Was sagt ihr dazu? Hat jemand gute/schlechte Erfahrungen mit Dell Notebooks? Wie steht es um die Verarbeitung?

Und was sagt ihr bzgl. der Leistung des i3? Ist der für anspruchslose Aufgaben überdimensioniert - würde etwa schon ein E350 von AMD reichen?
Ich möchte halt nur das nötigste an Geld ausgeben, aber auch kein zu "billiges" NB, dass dann sehr schlecht verarbeitet ist etc.


----------



## rabe08 (22. Mai 2011)

Für 550€ kriegst Du schon 16", 4GB RAM, 500GB HDD und i5. Ich suche gerade ein Notebook für meinen Vater, daher bin ich ganz gut im Thema.

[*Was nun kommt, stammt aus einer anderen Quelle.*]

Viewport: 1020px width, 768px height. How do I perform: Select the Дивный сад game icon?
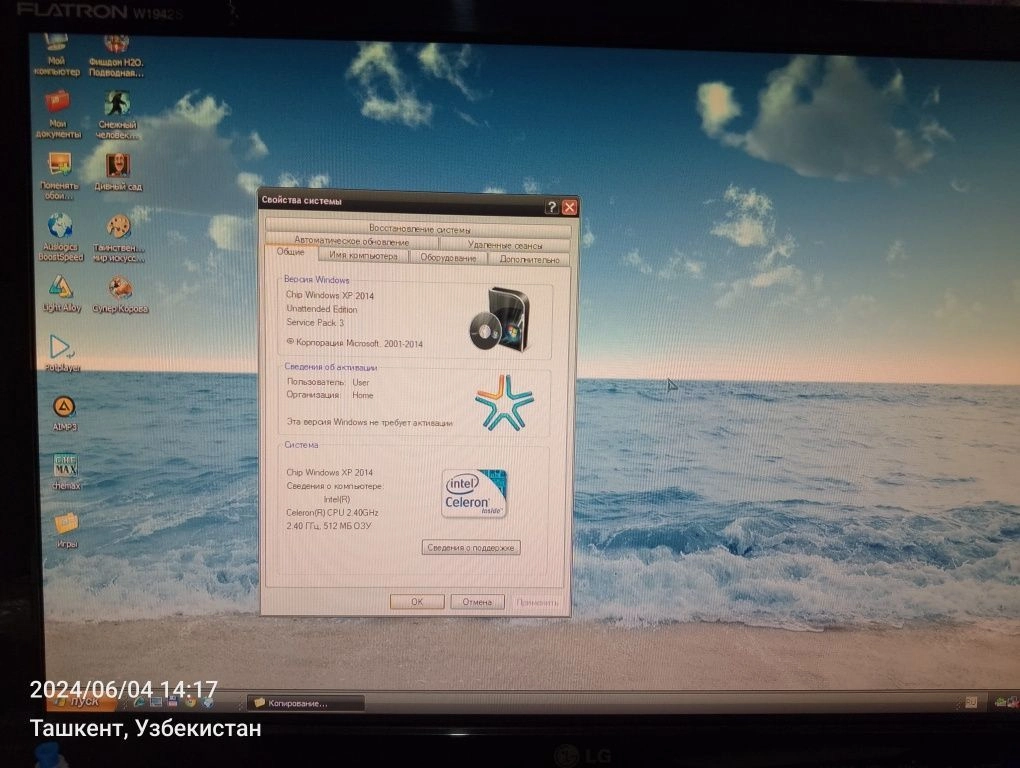118,172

DELL ist nie so richtig günstig für Privatkunden. Ich schau immer bei Notebooksbilliger und der Geizhals-Übersicht, die auch im Kopf der PCGH-Seite verlinkt ist ("Preisvergleich"). Da ich Notebooks eigentlich immer für 5 Jahre kaufe, würde ich bei der Leistungsfähigkeit nicht zu tief stapeln, das rächt sich nach 2-3 Jahren.


----------



## T4nk (22. Mai 2011)

Hmm, genau dass is die Frage. Aber mir is halt auch die Verarbeitung und so wichtig. Weil ich glaube nicht, dass die Anforderungen bei Office/Surfen dermaßen steigen werden.

Aber ist hier ansonsten keiner der allgemein was zu Dell Notebooks sagen kann? Direkt im Laden kann man sie ja leider nicht begutachten...

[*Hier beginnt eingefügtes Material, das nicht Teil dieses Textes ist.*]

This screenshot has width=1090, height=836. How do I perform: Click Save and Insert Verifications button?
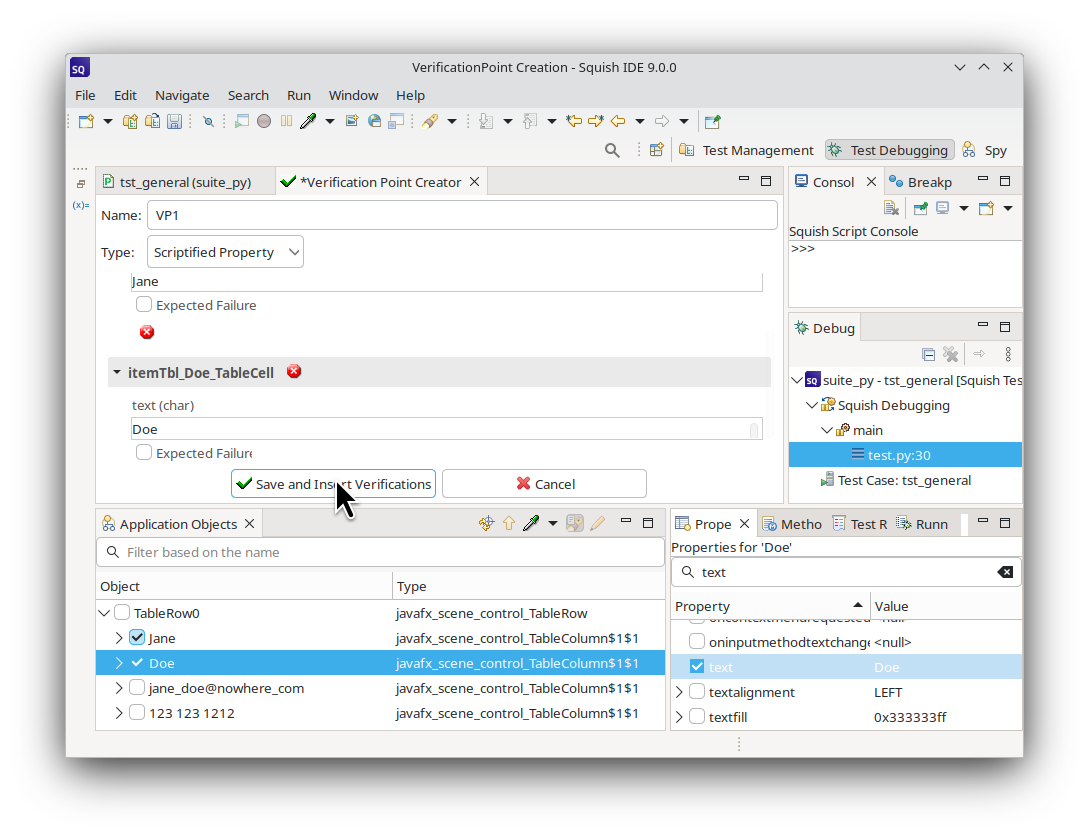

Edit: Hab ich vergessen zu sagen: das Display soll matt sein - dann finde ich nämlich nichts vergleichbares für <=550Euro im Preisvergleich.

@rabe08: Ist der Unterschied zw. i3 2 und i5 2 denn so groß? Hab iwo gelesen, dass nur der Turbo-Modus und halt 200MHz (bei i3 2310 auf i5 2410) unterschiedlich sind.


----------



## ile (23. Mai 2011)

Ich habe exakt das 15" Vostro 3550 vor drei Wochen gekauft: Ich zitiert mich aus dem anderen Thread mal selbst:



			
				ile schrieb:
			
		

> Eine sehr gute Wahl ist das neue Dell Vostro (35x0-Reihe). USB3, Moderne Sandy Bridge Prozzis mit HD3000 (Konfigurationen auch mit dedizierter Radeon erhältlich.), Finger-Print-Reader,  großes Touchpad, vergleichsweise geringes Gewicht, ggf. mit beleuchteter Tastatur, mattes Display  und in günstigster Ausführung bereits ab unter 600 Euro zu haben. Hab es mir selbst vor 3 Wochen zugelegt (in 15,6 Zoll mit i3, 4 GB RAM und beleuchteter Tastatur, wie gesagt: Es gibt zig verschiedene Ausführungen) und bin sehr zufrieden: Die Festplatte ist relativ leise, der Lüfter geht nur unter längerer Last an, die Ausstattung überzeugt total und das P/L-Verhältnis ist sehr gut. Über die Tatsache, dass das Display farblich und blickwinkelmäßig nur durchschnittlich ist und die Consumer-Auflösung von 1366*768 hat und dass die Stabilität des Deckels keine Rekordwerte aufstellt, kann ich bei diesem Preis sehr gut verschmerzen. Die eierlegende Wollmilchsau gibt es nicht, das Vostro stellt fur mich derzeit klar die beste Wahl dar, zumal die Auswahl an Notebooks mit mattem Display, SB und USB3 arg klein  ist. Lediglich Lenovo hat eine ernsthafte Alternative parat, die aber mal gleich mind. 1400€ verschlingt und auch nicht perfekt ist.


----------



## T4nk (23. Mai 2011)

Alles klar, vielen Dank.

Ich denke, ich werd es mir dann holen.

@ile: Du benutzt nicht zufällig Linux auf deinem Vostro?  Wenn ja: hattest du irgendwelche Probleme damit?


----------



## ile (23. Mai 2011)

Nein, ich nutze das standardmäßig installierte Win7 Professional.


----------